Este logro marca la primera gran prueba de un nuevo método de análisis que puede acelerar el montaje del genoma comprimiendo cien veces la secuencia de datos. Asimismo, esta secuenciación ayudará a los científicos a crear variedades mejoradas, y comprender la evolución y la diversidad de las plantas.

Según el trabajo, el enorme tamaño del genoma de este pino había sido un obstáculo para su secuenciación. Los métodos modernos que se emplean para esta tarea hacen que sea relativamente fácil de leer las ‘letras’ individuales en el ADN, pero solo en fragmentos cortos. En el caso del pino taeda, 16.000 millones de fragmentos separados tuvieron que adaptarse de nuevo juntos en un puzle computacional denominado genoma de montaje.

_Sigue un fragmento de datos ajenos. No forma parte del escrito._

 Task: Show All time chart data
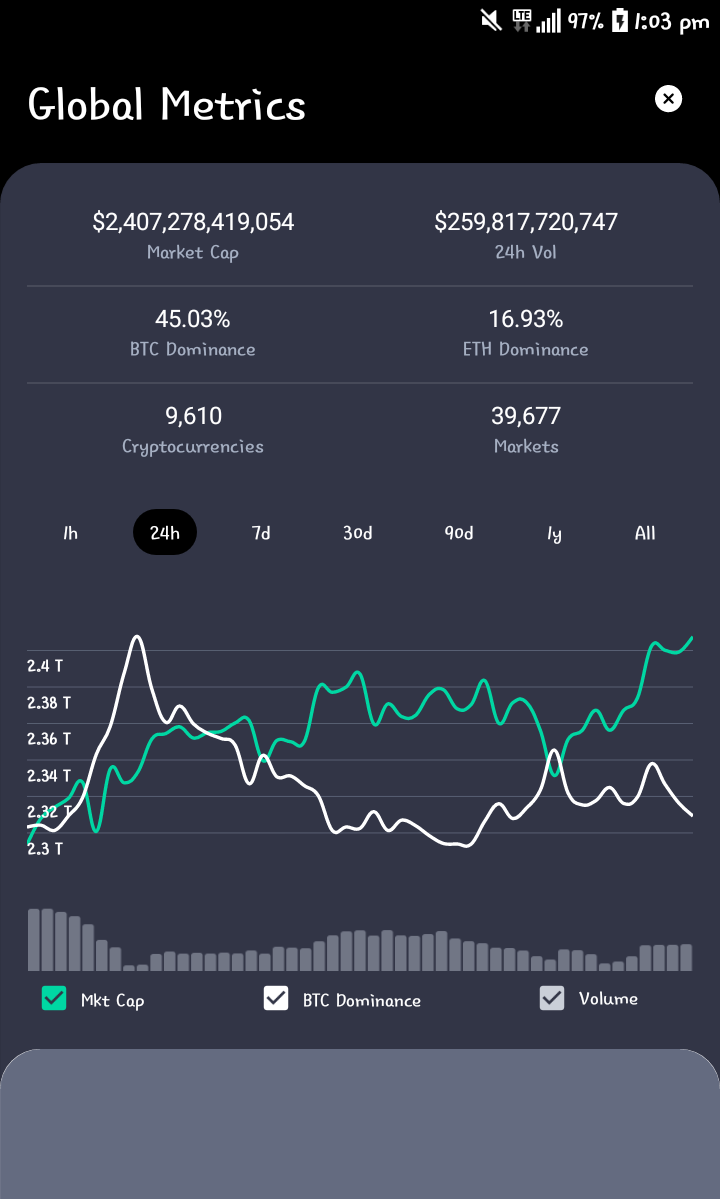click(x=645, y=532)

«Hemos sido capaces de ensamblar el genoma humano, pero estaba cerca del límite de nuestra capacidad, siete veces más grande era demasiado»

«Hemos sido capaces de ensamblar el genoma humano, pero estaba cerca del límite de nuestra capacidad, siete veces más grande era simplemente demasiado», explica Steven Salzberg, profesor de medicina y bioestadística en la Universidad Johns Hopkins (EE UU), uno de los directores del equipo de montaje del genoma de este pino.

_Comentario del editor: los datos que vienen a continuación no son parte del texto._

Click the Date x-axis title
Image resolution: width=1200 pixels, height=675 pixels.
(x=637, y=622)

El método lo desarrollaron científicos de la Universidad de Maryland (EE UU) y compila por superposición fragmentos de secuencia en trozos mucho más grandes, y luego deshecha toda la información redundante. La eliminación de las redundancias deja al ordenador con 100 veces menos secuencia de datos a tratar.

El estudio confirma que el genoma de este pino es tan grande porque está repleto de elementos de ADN invasivos que se copian a sí mismos en todo el genoma. Aproximadamente el 82% del genoma se compone de estos y otros fragmentos repetitivos de secuencia.

La secuenciación reveló además la localización de los genes que pueden estar implicados en la lucha contra patógenos, lo que ayudará a los científicos comprender mejor la resistencia a enfermedades en los pinos.